Les réseaux sociaux et les smartphones sont également dans le viseur. De nombreuses études associent leur usage intensif à une augmentation des troubles anxieux et dépressifs, notamment chez les jeunes femmes. La comparaison sociale permanente, la cyberintimidation et la surcharge d’informations pourraient accentuer ce mal-être.
Quelles qu’en soient les causes, ce changement de paradigme interroge les systèmes de santé publique. Les politiques de prévention et de prise en charge, historiquement orientées vers les adultes d’âge mûr, devront s’adapter à une crise qui frappe désormais beaucoup plus tôt.

Une alerte pour les décideurs et la société
Les auteurs de l’étude insistent : cette évolution n’est pas une simple curiosité statistique. Une détérioration durable de la santé mentale des jeunes générations pourrait avoir des conséquences profondes sur l’éducation, l’économie et la cohésion sociale.

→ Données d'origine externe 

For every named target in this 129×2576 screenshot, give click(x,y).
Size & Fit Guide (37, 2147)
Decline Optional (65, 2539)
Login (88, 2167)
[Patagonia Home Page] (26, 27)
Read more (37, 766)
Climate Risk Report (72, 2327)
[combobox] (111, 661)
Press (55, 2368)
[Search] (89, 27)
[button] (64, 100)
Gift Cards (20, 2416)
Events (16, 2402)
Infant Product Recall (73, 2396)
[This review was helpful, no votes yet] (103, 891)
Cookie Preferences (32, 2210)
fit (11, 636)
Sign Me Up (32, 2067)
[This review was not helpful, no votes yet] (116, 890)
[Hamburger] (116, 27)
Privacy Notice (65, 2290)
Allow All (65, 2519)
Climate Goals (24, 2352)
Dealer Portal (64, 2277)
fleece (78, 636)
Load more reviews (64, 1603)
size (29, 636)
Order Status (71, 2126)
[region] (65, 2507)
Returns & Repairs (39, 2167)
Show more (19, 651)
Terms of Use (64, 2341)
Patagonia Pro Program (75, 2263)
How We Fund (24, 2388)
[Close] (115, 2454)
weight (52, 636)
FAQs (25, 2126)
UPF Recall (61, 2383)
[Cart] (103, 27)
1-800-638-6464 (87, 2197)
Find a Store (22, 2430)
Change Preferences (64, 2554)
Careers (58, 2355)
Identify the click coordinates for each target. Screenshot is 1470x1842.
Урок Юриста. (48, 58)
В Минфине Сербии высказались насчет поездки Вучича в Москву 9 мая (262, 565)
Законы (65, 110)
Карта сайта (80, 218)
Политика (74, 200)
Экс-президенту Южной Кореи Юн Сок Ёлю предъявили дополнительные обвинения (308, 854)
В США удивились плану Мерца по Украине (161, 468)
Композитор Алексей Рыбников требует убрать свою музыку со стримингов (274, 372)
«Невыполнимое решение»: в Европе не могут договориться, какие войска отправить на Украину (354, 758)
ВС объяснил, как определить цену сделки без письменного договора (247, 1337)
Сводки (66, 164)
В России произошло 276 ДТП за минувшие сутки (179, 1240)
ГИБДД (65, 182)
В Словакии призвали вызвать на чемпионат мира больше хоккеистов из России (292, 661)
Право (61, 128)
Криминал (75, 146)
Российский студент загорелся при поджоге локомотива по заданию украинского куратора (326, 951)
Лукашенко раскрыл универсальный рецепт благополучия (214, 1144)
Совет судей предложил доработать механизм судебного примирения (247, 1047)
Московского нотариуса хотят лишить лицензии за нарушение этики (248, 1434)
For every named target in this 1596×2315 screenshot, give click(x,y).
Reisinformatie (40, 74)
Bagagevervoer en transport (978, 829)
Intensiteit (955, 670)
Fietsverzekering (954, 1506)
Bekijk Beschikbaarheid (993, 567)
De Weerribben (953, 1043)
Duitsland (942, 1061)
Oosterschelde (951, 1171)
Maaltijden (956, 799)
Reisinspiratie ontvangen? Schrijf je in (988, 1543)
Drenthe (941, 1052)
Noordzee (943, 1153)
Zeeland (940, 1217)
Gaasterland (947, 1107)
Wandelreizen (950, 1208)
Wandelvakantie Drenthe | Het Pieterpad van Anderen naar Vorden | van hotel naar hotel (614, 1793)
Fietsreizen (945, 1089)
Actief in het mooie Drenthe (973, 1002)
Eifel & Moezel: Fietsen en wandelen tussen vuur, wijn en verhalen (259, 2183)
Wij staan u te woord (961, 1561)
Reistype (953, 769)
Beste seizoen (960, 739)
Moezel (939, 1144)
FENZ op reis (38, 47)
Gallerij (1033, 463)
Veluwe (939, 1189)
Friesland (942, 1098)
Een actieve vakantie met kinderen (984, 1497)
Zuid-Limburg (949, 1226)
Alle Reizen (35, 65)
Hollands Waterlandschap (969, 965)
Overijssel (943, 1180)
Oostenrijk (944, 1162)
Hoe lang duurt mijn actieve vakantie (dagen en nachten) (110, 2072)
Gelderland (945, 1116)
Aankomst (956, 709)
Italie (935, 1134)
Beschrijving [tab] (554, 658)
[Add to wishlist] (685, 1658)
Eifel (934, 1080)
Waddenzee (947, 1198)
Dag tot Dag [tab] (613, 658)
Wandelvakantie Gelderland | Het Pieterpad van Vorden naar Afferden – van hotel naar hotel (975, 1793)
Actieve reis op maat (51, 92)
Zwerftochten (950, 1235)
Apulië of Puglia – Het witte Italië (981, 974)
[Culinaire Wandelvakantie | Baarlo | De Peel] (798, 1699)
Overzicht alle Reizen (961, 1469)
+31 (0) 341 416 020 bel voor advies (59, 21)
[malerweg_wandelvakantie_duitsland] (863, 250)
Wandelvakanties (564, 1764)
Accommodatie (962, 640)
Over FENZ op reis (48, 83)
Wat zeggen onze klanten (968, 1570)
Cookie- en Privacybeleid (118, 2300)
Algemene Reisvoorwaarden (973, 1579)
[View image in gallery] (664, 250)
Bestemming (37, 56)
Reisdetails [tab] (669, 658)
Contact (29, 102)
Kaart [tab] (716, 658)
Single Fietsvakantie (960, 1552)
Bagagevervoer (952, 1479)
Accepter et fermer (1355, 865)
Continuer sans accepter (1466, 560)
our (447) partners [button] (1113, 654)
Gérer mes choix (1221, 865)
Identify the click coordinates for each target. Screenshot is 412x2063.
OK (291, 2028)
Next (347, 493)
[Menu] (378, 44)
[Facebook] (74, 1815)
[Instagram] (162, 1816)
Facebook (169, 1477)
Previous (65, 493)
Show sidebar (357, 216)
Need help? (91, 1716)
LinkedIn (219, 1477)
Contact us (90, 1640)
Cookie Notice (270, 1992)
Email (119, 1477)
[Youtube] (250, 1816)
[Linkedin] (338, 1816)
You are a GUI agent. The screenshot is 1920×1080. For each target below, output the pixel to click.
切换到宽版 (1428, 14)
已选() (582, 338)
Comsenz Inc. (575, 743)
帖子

La disparition de la crise de la quarantaine ne signifie donc pas que le monde va mieux. Elle signale plutôt un déplacement inquiétant du mal-être vers une tranche d’âge plus vulnérable, à un moment où les individus construisent leur vie professionnelle, sociale et familiale.
Pour les chercheurs, il est urgent de mieux comprendre les causes de cette crise de la jeunesse et d’y répondre avant qu’elle ne s’enracine durablement. L’enjeu dépasse la santé mentale individuelle : c’est l’avenir même d’une génération qui se joue, avec tout ce que cela implique pour les sociétés de demain.